Dosya kapsamına, mahkemece uyulan bozma kararı gereğince işlem yapılarak uzman … bilirkişi kurulu tarafından eski tarihli hava fotoğrafları ve memleket haritasına dayalı olarak yöntemine uygun biçimde yapılan inceleme ve araştırmada çekişmeli taşınmazların … sayılan yerlerden olduğu anlaşıldığı belirlenerek davanın reddi yönünde kurulan hükümde bir isabetsizlik bulunmamaktadır.
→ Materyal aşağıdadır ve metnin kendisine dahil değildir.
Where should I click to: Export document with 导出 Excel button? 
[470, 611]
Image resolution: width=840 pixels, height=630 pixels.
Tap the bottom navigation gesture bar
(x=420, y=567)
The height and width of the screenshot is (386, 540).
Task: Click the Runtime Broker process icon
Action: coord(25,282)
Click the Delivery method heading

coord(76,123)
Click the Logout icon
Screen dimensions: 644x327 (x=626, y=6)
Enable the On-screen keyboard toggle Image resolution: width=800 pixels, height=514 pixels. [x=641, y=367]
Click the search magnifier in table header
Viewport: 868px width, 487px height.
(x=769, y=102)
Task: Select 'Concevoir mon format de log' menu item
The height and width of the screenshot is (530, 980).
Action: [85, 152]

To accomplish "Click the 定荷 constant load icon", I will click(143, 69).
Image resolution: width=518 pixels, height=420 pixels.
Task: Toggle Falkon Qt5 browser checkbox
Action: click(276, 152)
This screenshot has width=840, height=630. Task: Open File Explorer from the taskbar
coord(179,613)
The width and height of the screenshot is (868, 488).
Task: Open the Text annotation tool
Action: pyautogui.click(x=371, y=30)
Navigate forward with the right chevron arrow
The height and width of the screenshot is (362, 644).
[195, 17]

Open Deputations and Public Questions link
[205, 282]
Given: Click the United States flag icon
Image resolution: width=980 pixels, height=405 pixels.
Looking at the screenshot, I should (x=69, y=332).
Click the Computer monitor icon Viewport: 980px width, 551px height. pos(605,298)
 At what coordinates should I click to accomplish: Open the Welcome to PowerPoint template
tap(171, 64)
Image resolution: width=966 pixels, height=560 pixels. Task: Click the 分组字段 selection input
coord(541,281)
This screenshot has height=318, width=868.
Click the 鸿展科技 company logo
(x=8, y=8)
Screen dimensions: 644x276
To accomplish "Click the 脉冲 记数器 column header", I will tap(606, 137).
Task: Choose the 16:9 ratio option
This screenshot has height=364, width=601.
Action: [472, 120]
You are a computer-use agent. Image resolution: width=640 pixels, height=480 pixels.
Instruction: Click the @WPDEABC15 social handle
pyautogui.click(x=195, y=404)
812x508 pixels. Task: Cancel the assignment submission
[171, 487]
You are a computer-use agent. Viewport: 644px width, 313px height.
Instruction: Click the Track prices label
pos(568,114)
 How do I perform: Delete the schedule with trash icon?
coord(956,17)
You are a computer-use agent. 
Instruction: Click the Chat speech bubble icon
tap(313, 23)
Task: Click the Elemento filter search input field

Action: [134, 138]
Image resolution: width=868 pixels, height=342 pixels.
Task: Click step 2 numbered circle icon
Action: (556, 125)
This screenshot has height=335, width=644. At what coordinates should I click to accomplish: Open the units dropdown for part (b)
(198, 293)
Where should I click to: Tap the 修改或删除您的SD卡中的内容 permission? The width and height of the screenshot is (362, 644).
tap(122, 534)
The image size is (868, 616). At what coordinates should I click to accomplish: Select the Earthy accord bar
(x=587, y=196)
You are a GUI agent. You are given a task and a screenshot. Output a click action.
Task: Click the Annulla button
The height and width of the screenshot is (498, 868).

Ancak; davanın esastan reddine karar verildiği ve davalı Hazine kendisini vekille temsil ettirdiği halde lehine vekalet ücreti takdir edilmemesi doğru değil ise de bu husus hükmün bozulmasını ve yeniden yargılama yapılmasını gerektirmediğinden, hükmün düzeltilerek onanması uygun görülmüştür.
Bu sebeple, hüküm fıkrasının 4 numaralı bendinden sonra gelmek üzere 5. bent olarak “Davanın esastan reddi sebebiyle davalı Hazine kendisini vekil ile temsil ettirdiğinden 3402 sayılı Kadastro Kanununun 31/3. maddesi gereğince takdir edilen 500.-TL vekalet ücretinin davacılardan müştereken ve müteselsilen tahsili ile davalı Hazineye verilmesine” ibaresinin eklenmek suretiyle düzeltilmesine ve hükmün 6100 sayılı Kanunun 370/2. maddesine göre bu düzeltilmiş şekliyle ONANMASINA, temyiz harcının istek halinde iadesine 23/03/2017 günü oy birliği ile karar verildi.